● Work item:
First find the line with "Open Mark Schieritz's profile picture" in the entries below, then set down exactly every line through the line with "Cancel the new", that line included.

● Data for processing:
++++++++++++++++++++
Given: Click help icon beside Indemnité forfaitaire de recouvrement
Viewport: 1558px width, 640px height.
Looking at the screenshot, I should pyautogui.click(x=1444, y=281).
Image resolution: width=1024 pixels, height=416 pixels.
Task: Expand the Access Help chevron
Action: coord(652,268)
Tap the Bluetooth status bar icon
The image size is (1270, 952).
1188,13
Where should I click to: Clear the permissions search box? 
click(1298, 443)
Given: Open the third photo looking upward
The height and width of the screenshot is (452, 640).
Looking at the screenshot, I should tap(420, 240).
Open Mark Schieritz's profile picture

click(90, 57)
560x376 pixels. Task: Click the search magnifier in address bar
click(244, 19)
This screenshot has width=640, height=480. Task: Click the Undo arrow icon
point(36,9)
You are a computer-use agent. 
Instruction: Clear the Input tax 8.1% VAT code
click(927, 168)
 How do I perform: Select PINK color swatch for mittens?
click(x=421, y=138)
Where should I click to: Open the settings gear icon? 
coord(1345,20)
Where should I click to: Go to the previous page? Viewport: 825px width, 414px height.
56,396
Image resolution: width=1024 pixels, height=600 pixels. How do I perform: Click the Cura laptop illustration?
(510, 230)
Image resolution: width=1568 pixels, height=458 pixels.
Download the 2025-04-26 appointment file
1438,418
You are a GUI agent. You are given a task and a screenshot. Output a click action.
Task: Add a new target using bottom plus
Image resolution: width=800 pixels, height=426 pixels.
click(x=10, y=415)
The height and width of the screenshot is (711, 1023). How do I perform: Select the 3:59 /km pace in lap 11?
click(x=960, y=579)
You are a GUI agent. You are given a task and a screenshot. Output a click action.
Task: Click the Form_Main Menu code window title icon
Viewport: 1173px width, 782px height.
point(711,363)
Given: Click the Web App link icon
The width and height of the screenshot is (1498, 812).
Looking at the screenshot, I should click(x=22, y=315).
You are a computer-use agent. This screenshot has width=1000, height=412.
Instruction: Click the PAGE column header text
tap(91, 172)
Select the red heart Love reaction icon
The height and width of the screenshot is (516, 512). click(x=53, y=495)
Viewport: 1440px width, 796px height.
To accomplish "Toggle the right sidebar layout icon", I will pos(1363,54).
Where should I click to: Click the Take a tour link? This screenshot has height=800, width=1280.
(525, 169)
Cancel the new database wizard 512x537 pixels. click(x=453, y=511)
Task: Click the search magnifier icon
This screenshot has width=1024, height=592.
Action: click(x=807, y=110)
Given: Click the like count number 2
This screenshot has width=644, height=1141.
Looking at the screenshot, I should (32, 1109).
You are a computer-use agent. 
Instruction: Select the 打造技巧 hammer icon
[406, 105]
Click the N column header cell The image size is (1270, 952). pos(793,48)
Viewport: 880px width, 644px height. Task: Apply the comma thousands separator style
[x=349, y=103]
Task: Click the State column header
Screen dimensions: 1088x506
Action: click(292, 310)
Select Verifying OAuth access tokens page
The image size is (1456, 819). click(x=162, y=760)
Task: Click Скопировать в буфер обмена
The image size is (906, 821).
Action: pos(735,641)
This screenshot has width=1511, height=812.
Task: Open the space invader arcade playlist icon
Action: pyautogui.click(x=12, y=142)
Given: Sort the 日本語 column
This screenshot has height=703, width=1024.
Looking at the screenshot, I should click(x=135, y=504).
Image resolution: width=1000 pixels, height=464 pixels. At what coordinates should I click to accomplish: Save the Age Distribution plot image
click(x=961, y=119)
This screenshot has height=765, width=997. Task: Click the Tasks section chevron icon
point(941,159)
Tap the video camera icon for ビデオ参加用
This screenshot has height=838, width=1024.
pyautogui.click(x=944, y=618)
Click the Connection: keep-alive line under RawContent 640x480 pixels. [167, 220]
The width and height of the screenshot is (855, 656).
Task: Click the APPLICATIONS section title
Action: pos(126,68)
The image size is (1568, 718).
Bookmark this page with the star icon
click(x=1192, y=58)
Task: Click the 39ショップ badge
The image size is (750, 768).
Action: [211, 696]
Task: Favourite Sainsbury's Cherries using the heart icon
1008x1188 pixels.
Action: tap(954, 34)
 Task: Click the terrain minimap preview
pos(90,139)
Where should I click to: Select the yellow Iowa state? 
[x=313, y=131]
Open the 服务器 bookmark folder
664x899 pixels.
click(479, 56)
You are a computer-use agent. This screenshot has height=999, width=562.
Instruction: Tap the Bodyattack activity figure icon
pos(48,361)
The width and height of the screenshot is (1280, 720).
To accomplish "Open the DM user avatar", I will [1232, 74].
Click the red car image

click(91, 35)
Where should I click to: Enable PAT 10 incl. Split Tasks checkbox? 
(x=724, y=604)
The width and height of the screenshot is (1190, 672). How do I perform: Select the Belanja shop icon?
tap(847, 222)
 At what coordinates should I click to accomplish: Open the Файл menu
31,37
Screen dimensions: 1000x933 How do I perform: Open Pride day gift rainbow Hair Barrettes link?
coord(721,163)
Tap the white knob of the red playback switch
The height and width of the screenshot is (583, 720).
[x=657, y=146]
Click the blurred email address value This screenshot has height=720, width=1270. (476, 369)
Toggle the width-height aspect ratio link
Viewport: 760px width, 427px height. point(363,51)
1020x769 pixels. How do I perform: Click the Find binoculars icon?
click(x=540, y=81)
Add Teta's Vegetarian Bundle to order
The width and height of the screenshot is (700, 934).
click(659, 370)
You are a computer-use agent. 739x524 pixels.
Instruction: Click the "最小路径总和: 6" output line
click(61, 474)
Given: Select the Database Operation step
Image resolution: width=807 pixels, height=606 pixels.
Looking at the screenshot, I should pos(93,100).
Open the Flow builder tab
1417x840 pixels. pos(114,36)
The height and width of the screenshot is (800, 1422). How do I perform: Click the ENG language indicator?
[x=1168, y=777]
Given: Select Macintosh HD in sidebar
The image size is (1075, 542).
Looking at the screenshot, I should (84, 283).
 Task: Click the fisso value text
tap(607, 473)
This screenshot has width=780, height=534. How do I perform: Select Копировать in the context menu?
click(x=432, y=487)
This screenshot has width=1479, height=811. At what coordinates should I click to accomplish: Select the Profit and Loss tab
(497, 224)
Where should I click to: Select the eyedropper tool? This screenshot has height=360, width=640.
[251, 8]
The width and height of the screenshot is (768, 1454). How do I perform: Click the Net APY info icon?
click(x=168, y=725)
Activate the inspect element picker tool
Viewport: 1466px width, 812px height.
++++++++++++++++++++
● Solution to this task:
Open Mark Schieritz's profile picture

click(90, 57)
560x376 pixels. Task: Click the search magnifier in address bar
click(244, 19)
This screenshot has width=640, height=480. Task: Click the Undo arrow icon
point(36,9)
You are a computer-use agent. 
Instruction: Clear the Input tax 8.1% VAT code
click(927, 168)
 How do I perform: Select PINK color swatch for mittens?
click(x=421, y=138)
Where should I click to: Open the settings gear icon? 
coord(1345,20)
Where should I click to: Go to the previous page? Viewport: 825px width, 414px height.
56,396
Image resolution: width=1024 pixels, height=600 pixels. How do I perform: Click the Cura laptop illustration?
(510, 230)
Image resolution: width=1568 pixels, height=458 pixels.
Download the 2025-04-26 appointment file
1438,418
You are a GUI agent. You are given a task and a screenshot. Output a click action.
Task: Add a new target using bottom plus
Image resolution: width=800 pixels, height=426 pixels.
click(x=10, y=415)
The height and width of the screenshot is (711, 1023). How do I perform: Select the 3:59 /km pace in lap 11?
click(x=960, y=579)
You are a GUI agent. You are given a task and a screenshot. Output a click action.
Task: Click the Form_Main Menu code window title icon
Viewport: 1173px width, 782px height.
point(711,363)
Given: Click the Web App link icon
The width and height of the screenshot is (1498, 812).
Looking at the screenshot, I should click(x=22, y=315).
You are a computer-use agent. This screenshot has width=1000, height=412.
Instruction: Click the PAGE column header text
tap(91, 172)
Select the red heart Love reaction icon
The height and width of the screenshot is (516, 512). click(x=53, y=495)
Viewport: 1440px width, 796px height.
To accomplish "Toggle the right sidebar layout icon", I will pos(1363,54).
Where should I click to: Click the Take a tour link? This screenshot has height=800, width=1280.
(525, 169)
Cancel the new database wizard 512x537 pixels. click(x=453, y=511)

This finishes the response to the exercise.